• [Given problem]
Convert the listing, from the line containing "Read Introducing the 2017 Expa Labs Companies" through the line containing "pyautogui.click(x=1547, y=819)", both included, into a Markdown table with the columns Row and Line. Give each line a row number and omit blank lines.

[Click-target data]
┌────────
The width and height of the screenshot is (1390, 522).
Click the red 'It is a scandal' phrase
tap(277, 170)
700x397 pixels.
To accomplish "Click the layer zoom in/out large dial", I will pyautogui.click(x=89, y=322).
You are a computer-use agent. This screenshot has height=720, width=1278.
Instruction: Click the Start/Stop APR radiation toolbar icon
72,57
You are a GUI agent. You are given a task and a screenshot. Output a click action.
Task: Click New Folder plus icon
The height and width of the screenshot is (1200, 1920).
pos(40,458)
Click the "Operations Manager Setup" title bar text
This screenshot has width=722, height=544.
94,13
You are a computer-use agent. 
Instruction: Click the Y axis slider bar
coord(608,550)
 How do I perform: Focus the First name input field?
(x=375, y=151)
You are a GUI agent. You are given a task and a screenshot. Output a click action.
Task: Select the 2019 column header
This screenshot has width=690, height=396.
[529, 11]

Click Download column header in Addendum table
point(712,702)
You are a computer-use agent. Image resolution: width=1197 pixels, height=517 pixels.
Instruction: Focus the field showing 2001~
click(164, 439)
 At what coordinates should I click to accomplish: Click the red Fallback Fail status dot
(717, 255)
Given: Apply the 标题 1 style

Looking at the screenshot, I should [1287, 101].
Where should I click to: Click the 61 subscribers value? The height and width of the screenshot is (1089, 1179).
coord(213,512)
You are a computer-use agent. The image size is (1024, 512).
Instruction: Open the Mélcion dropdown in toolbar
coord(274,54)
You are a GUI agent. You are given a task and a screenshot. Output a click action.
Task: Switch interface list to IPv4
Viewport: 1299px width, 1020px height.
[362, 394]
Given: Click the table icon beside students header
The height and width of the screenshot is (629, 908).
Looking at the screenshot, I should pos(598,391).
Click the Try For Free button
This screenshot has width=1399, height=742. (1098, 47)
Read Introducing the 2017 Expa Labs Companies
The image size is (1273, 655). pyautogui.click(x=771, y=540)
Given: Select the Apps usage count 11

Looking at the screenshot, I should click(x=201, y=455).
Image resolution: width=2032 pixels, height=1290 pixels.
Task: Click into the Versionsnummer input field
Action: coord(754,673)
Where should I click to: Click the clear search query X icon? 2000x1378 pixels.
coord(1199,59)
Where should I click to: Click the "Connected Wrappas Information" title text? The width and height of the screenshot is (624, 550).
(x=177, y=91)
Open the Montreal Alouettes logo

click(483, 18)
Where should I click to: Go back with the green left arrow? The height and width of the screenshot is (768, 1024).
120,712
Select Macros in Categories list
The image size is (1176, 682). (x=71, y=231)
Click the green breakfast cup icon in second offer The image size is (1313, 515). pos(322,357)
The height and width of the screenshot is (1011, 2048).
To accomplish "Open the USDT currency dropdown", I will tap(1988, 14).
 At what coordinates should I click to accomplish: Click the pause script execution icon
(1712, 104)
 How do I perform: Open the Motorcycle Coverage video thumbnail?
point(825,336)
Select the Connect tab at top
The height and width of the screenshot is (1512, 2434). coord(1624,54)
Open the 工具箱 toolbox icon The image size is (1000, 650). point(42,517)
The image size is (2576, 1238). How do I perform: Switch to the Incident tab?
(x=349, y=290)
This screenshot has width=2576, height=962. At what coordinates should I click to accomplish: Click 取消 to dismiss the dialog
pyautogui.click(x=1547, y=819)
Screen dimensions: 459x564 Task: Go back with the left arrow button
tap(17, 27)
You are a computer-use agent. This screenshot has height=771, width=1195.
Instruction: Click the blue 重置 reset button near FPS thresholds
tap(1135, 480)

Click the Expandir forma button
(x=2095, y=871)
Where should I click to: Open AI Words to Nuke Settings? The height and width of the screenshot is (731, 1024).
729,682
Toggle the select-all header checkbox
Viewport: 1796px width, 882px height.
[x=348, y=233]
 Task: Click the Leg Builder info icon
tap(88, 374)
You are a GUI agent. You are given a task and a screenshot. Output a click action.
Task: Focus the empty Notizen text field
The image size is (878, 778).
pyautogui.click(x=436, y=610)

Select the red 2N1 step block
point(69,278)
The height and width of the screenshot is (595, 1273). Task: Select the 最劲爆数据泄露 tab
└────────
• [Response]
| Row | Line |
|---|---|
| 1 | Read Introducing the 2017 Expa Labs Companies |
| 2 | The image size is (1273, 655). pyautogui.click(x=771, y=540) |
| 3 | Given: Select the Apps usage count 11 |
| 4 | Looking at the screenshot, I should click(x=201, y=455). |
| 5 | Image resolution: width=2032 pixels, height=1290 pixels. |
| 6 | Task: Click into the Versionsnummer input field |
| 7 | Action: coord(754,673) |
| 8 | Where should I click to: Click the clear search query X icon? 2000x1378 pixels. |
| 9 | coord(1199,59) |
| 10 | Where should I click to: Click the "Connected Wrappas Information" title text? The width and height of the screenshot is (624, 550). |
| 11 | (x=177, y=91) |
| 12 | Open the Montreal Alouettes logo |
| 13 | click(483, 18) |
| 14 | Where should I click to: Go back with the green left arrow? The height and width of the screenshot is (768, 1024). |
| 15 | 120,712 |
| 16 | Select Macros in Categories list |
| 17 | The image size is (1176, 682). (x=71, y=231) |
| 18 | Click the green breakfast cup icon in second offer The image size is (1313, 515). pos(322,357) |
| 19 | The height and width of the screenshot is (1011, 2048). |
| 20 | To accomplish "Open the USDT currency dropdown", I will tap(1988, 14). |
| 21 |  At what coordinates should I click to accomplish: Click the pause script execution icon |
| 22 | (1712, 104) |
| 23 |  How do I perform: Open the Motorcycle Coverage video thumbnail? |
| 24 | point(825,336) |
| 25 | Select the Connect tab at top |
| 26 | The height and width of the screenshot is (1512, 2434). coord(1624,54) |
| 27 | Open the 工具箱 toolbox icon The image size is (1000, 650). point(42,517) |
| 28 | The image size is (2576, 1238). How do I perform: Switch to the Incident tab? |
| 29 | (x=349, y=290) |
| 30 | This screenshot has width=2576, height=962. At what coordinates should I click to accomplish: Click 取消 to dismiss the dialog |
| 31 | pyautogui.click(x=1547, y=819) |